■ Text provided:
Ryan: We can start with the easy part: we can agree that the entire film was a dream.

Angelique: Can we agree on that? That is a pretty big assumption to start this conversation with.

Ryan: If it is not a dream, then what parts were real and what parts were a dream and why?

KevinMLD: This seems to be the major problem people have with the ending. That it makes the whole movie not count or that it’s too ambiguous. One review I read had four interpretations of the spinning top at the end. Personally, I thought Nolan was being clear that Cobb is indeed asleep. What level of dream I don’t know. Could he still be in his limbo? I guess. It seemed clear to me Mal is not dead and her relentless appearances in his dreams may have actually been the real Mal trying to come in and wake him up. But above all else, I thought Nolan was abundantly clear that the top was not going to fall. Cobb is indeed in a dream.

PTB: I don’t think it’s all that clear that Cobb is asleep. I thought there was a possibility that it might all be a dream from the start of the movie and really looked and listened for clues; but in one viewing it’s too hard to call. I think it’s meant to be ambiguous and there are different reasons for doing that than simply saying it was all a dream. A major theme of the movie is defining what is reality and this approach lets the audience in on making that decision. Ultimately Cobb decides he doesn’t care since he walks away from the spinning top to be with his children.

The problem with seeing Mal as trying to wake Cobb up is that she’s shown trying to get Cobb to stay in limbo with her forever, not trying to kill him or do any of the things that we’re told would wake someone up.

Jayco: She actually does try and kill him at one point for sure: she stabs him when he comes back with Ariadne to get Fisher.

KevinMLD: But this appearance by Mal was in Cobb’s induced dream, correct? Does she ever say that at any other time? I can’t really remember.

Jayco: Yeah, I think you’re right. The final part of the movie is the only place where she explicitly asks him to stay. Nowhere else does she try trick him and denounce reality.

KevinMLD: I’m not 100 percent convinced by my argument that she’s intervening in his dreams. It was just something I was thinking about afterwards and I definitely felt like I need to see it again to make a decision. Having said that, Cobb’s already asleep which may be why he needs to have his dreams induced despite the rationale given in the movie for why other people have dreams induced.

Angelique: I agree with Pete. There is no reason to be certain everything is a dream. The totem does begin to topple. When they show it in the dream it is a perfect non-stop spin. Also – would you even consider their prep work in the warehouse to be a dream?

Ryan: Yes. I would consider every scene in the movie as a dream. The warehouse. The chase in Morocco. The final scene when he sees his children. Every single frame of this film was a dream.

■ Tasks to complete:
1. According to the discussion of the film's ending, how many interpretations of the spinning top did the review KevinMLD read offer?
2. Carry on the discussion of the film's ending, starting after its final remark.
The lines placed after the film discussion are not needed for either task.

■ Supplied information:
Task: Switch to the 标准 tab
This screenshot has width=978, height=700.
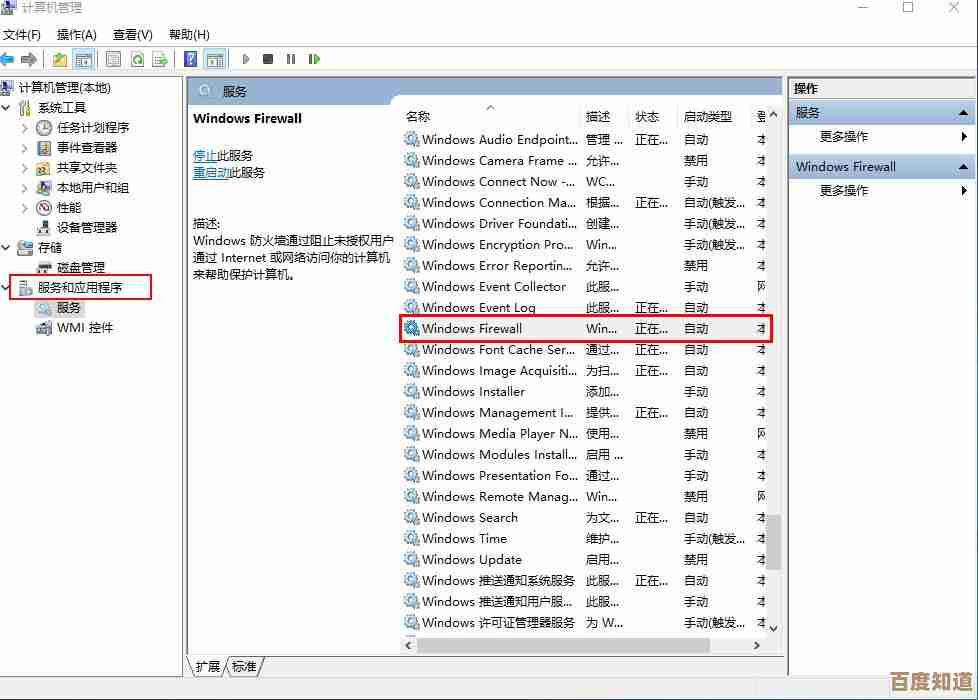Action: 243,666
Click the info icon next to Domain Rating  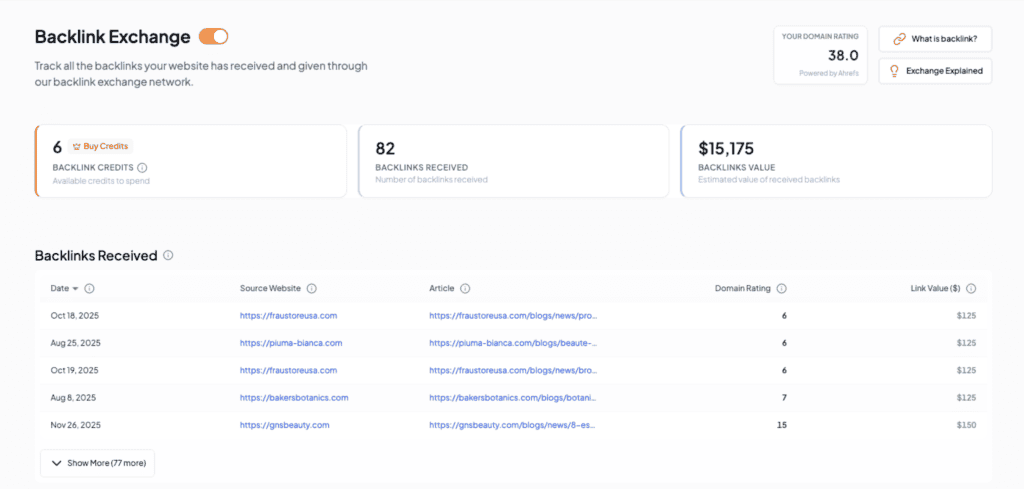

■ Results:
1. Four.

2.
Jayco: I think you also have to take a look at the story-telling aspect Nolan brings to any script. He doesn’t really try and fool the viewer, and I think Momento is a good example of this. It’s a complex story that slowly unfolds, but in the end, for the most part the viewer knows where they stand. If you look at Inception in that light, I think it’s reasonable to assume that the whole thing was not a dream. Whether the end is a dream is a different aspect altogether.

If you take the purported reality as true reality, then in those scenes Cobb is not wearing a wedding ring while in those where he’s dreaming, he is. In the final scene, he does not appear to be wearing a ring. This can be because he is in reality, or because he finally shed Mal from his subconscious and decided to move on and could be dreaming, but if it’s the former, it’s a good sign he’s awake.

Angelique: I’m glad Jason pointed out the ring. I had noticed that while watching the movie, but didn’t think of this sooner. The other point to it not being a dream is that in a dream you do not remember how you got there. At the end of the movie, we see them wake up on the plane, go through customs, Cobb meets his father, they go to the house, he sees the children. There is a clear progression from one place to another. He spins the top to make sure it is not a dream and I am going to state it again, it does wobble. It is shown spinning for some amount of time, and if you weren’t paying attention or you had fallen asleep or already left the theater, you may have not seen it, but it does begin to wobble.

KevinMLD: Cobb clearly establishes time works differently within each level of a dream and that at a certain level it can feel like decades pass in minutes of real world time. That we see a natural progression of events wouldn’t matter because the dream started before the movie did.

Ryan: If the whole film is a dream, whose dream is it?

KevinMLD: Cobb’s. It never occurred to me it could be someone else’s. Do you have a theory there?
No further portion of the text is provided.